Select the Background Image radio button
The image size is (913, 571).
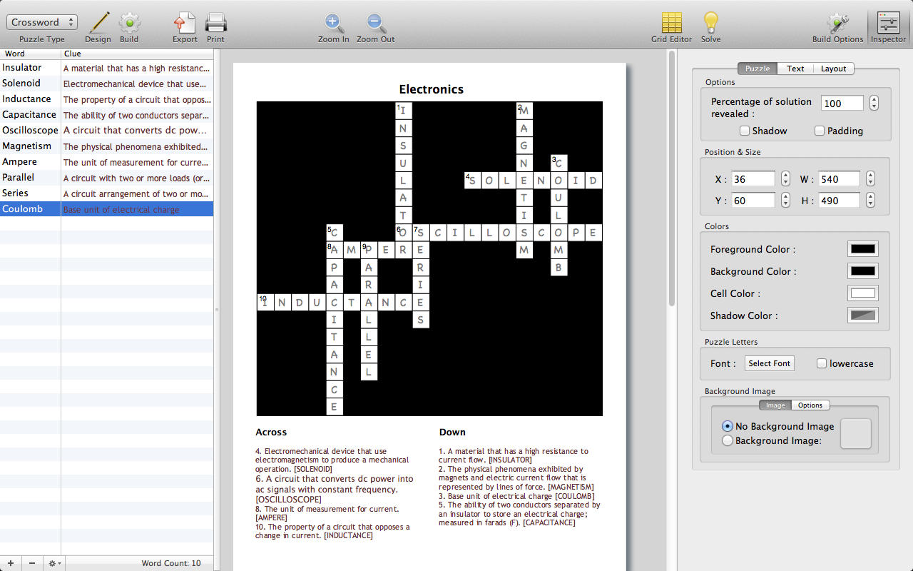coord(728,440)
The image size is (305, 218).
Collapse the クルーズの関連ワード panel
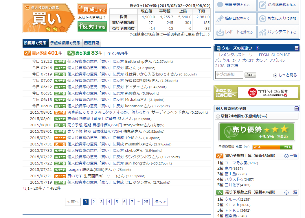click(x=297, y=48)
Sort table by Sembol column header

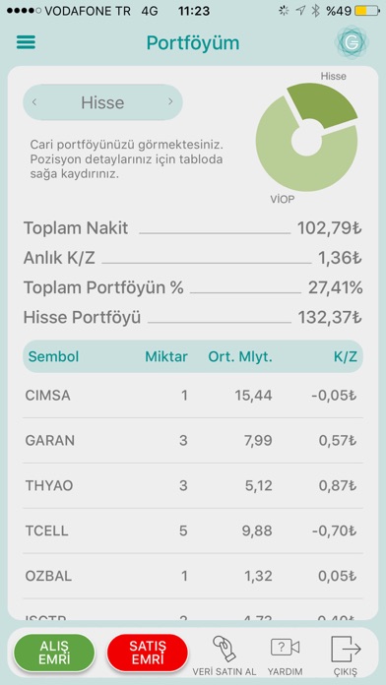pyautogui.click(x=53, y=357)
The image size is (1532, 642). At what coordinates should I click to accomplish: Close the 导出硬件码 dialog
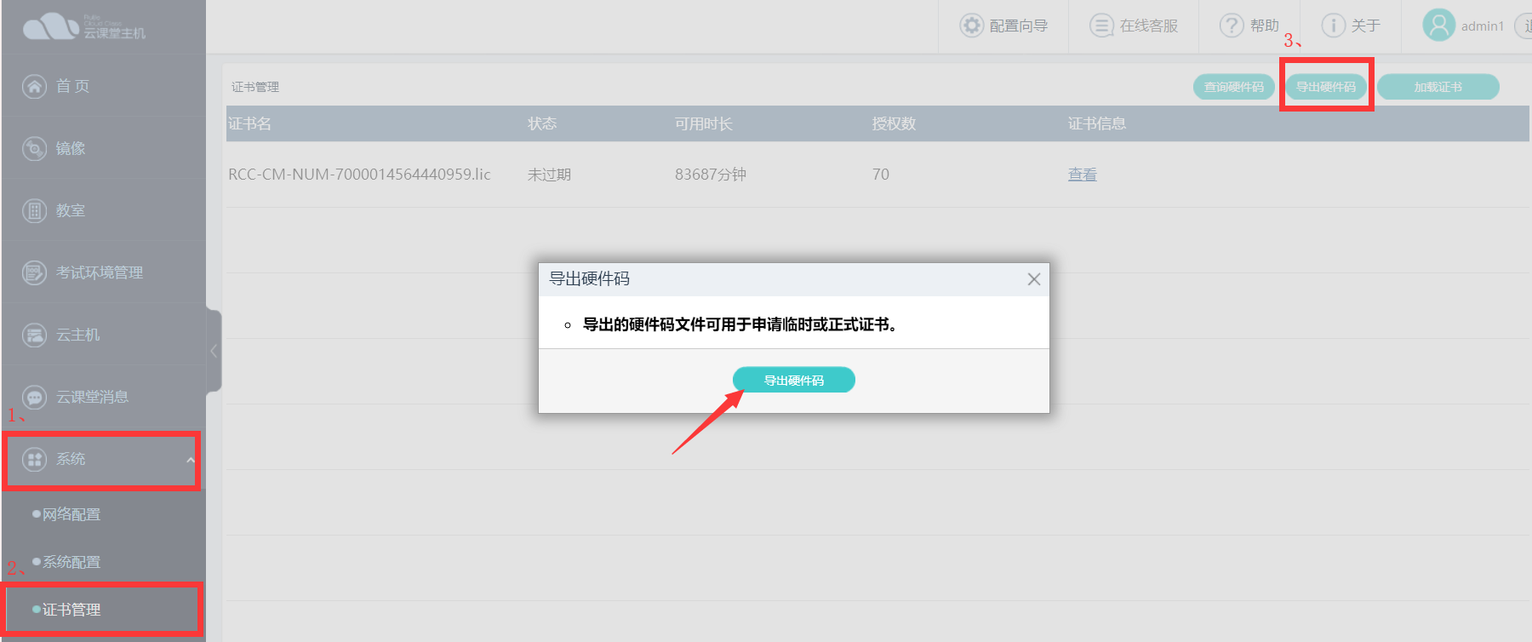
· · · · · · ·
Request | Lay out each line of the material above as a Markdown table with the columns "Row" and "Line," numbering the rows in order. Omit blank lines and leave the pictures out.

Completed exercise |
| Row | Line |
|---|---|
| 1 | Select the Background Image radio button |
| 2 | The image size is (913, 571). |
| 3 | coord(728,440) |
| 4 | The image size is (305, 218). |
| 5 | Collapse the クルーズの関連ワード panel |
| 6 | click(x=297, y=48) |
| 7 | Sort table by Sembol column header |
| 8 | pyautogui.click(x=53, y=357) |
| 9 | The image size is (1532, 642). At what coordinates should I click to accomplish: Close the 导出硬件码 dialog |